START PROVIDED INFORMATION

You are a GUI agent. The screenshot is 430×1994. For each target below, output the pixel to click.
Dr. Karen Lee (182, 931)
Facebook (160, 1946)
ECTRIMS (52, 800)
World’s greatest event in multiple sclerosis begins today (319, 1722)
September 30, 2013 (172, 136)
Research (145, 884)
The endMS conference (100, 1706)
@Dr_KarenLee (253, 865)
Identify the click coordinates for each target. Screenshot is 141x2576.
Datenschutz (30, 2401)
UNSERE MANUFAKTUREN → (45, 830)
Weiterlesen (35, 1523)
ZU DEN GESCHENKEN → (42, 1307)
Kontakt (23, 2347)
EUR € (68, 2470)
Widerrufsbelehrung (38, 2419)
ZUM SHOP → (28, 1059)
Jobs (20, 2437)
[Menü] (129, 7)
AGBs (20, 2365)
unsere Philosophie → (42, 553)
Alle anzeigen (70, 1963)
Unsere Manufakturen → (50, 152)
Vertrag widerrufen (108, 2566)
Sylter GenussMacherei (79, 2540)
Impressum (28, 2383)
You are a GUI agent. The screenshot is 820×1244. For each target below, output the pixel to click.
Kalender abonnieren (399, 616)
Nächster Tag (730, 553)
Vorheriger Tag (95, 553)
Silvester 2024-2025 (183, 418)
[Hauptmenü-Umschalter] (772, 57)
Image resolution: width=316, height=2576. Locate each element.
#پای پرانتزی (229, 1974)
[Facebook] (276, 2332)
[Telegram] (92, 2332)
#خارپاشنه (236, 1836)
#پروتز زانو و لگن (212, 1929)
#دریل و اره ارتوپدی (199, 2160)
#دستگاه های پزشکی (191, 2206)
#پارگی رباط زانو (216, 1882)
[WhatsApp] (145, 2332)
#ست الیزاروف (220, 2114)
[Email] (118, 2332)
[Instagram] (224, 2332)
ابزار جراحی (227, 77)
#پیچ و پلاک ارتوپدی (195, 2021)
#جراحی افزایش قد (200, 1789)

END PROVIDED INFORMATION

PROBLEM DETAILS: Here the output must be the lines above from the line with "#پروتز زانو و لگن (212, 1929)" to the line with "ابزار جراحی (227, 77)", both included, duplicated word for word and nothing else.

FINAL ANSWER:
#پروتز زانو و لگن (212, 1929)
#دریل و اره ارتوپدی (199, 2160)
#دستگاه های پزشکی (191, 2206)
#پارگی رباط زانو (216, 1882)
[WhatsApp] (145, 2332)
#ست الیزاروف (220, 2114)
[Email] (118, 2332)
[Instagram] (224, 2332)
ابزار جراحی (227, 77)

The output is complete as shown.